Mishra: Die Geschichte Europas zeigt die zutiefst traumatischen Folgen, die Prozesse der Modernisierung nach sich ziehen. Diese Entwicklung kann nicht ohne Weiteres als Vorbild zur Nachahmung angeboten werden, es sei denn wir wollen, dass der Rest der Welt die katastrophalen Fehler der Europäer aus dem 19. und 20. Jahrhundert wiederholt. Speziell die USA und Großbritannien haben sich nach dem Zweiten Weltkrieg ideologischen Illusionen hingegeben. Man dachte, da man die Nazis und später den Kommunismus besiegt hätte, müssten alle anderen einfach das eigene Gesellschaftsmodell adoptieren. Deutschland, Frankreich und Italien haben nach dem Zweiten Weltkrieg keine alternativen Diskurse produziert, welche die speziellen Erfahrungen dieser Länder ausreichend berücksichtigen. Man hat sich zu sehr mit der anglo-amerikanischen Gewinnermentalität gemein gemacht.

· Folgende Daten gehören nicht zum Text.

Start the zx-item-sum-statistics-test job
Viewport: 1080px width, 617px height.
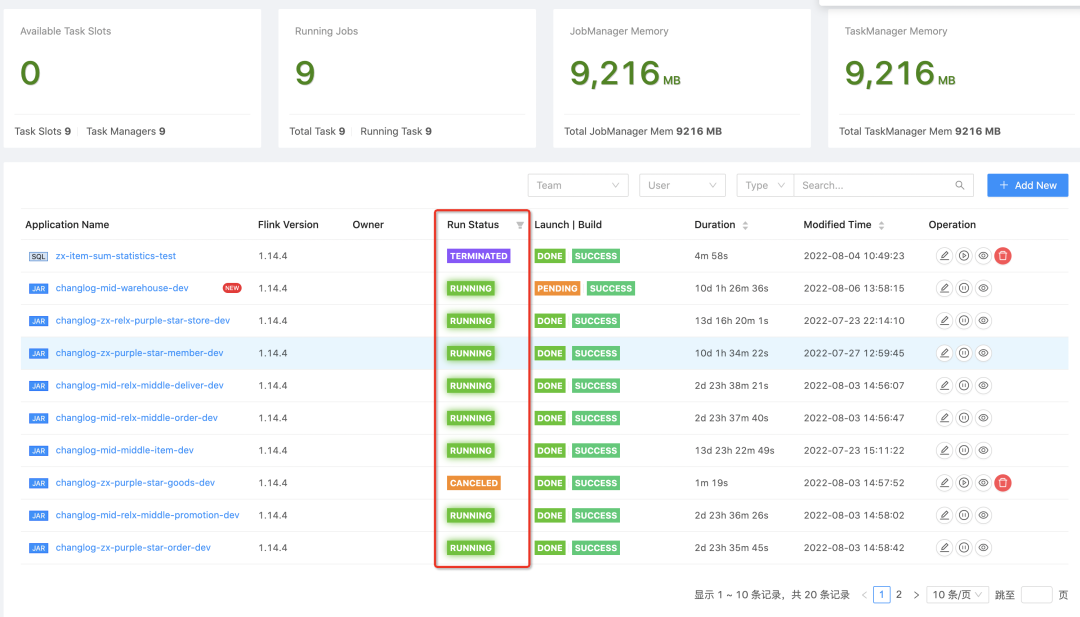coord(964,256)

ZEIT ONLINE: Wir müssen die Geschichte aus der Sicht der Verlierer betrachten?
Mishra: Absolut. Nur weil Deutschland nach 1945 zur Kategorie der Gewinner gehörte, heißt das nicht, dass es nicht zuvor in der Kategorie der Verlierer war. Diese Erfahrung müssen wir uns anschauen. Nach 1945 etablierte sich die Vorstellung, alle seien Gewinner oder könnten Gewinner sein. Das ist eine unrealistische Erwartung.

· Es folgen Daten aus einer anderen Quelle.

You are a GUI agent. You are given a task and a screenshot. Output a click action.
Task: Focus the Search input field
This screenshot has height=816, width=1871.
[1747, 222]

ZEIT ONLINE: Das stellt uns vor ein großes Problem.
Mishra: Ich beurteile es folgendermaßen: Wir sehen heute eine globale Krise von Liberalismus und Demokratie. Die beiden Länder, die nicht erobert und besetzt wurden, die USA und Großbritannien, haben eine ganze Reihe zutiefst idealisierter Vorstellungen über ihren eigenen Fortschritt generiert. Darin kommen viele Faktoren, die den wirtschaftlichen und militärischen Erfolg dieser Länder mit möglich gemacht haben, nicht vor: Imperialismus, Völkermord, Sklaverei.
ZEIT ONLINE: Ist Fortschritt oftmals bloß eine Begleiterscheinung von Kriegen und Krisen?
Mishra: Denken Sie etwa an die Rechte von Frauen. Diese sind zum Teil Errungenschaften von Frauenrechtsbewegungen. Die größten Fortschritte in diesem Bereich wurden aber im Zuge der beiden Weltkriege gemacht, weil Frauen als Arbeitskraft gebraucht wurden, während die Männer kämpften. Solch unangenehme Paradoxien machen wir uns zu wenig bewusst und hängen stattdessen viel zu sehr linearen Vorstellungen von Fortschritt an, die eine komplette Fantasie sind. Dass wir denken, dieser Fortschritt könne anderswo ohne Probleme wiederholt werden, zeigt bloß, dass wir kein ausreichendes Bewusstsein für die spezifischen Gegebenheiten haben, die diese Entwicklung in Nordamerika und Europa ermöglicht haben. Mit dieser Erwartung stellt man Entwicklungsländer vor eine Aufgabe, die unmöglich zu erfüllen ist. Es ist kein Wunder, dass diese Staaten, etwa im Nahen Osten, große Probleme dabei haben, eben jene Entwicklung zu wiederholen und oftmals als failed states enden."
Quelle: zeit.de - "Der Wunsch nach Zerstörung ist Teil moderner Gesellschaften"
Farbliche Hervorhebungen habe ich vorgenommen.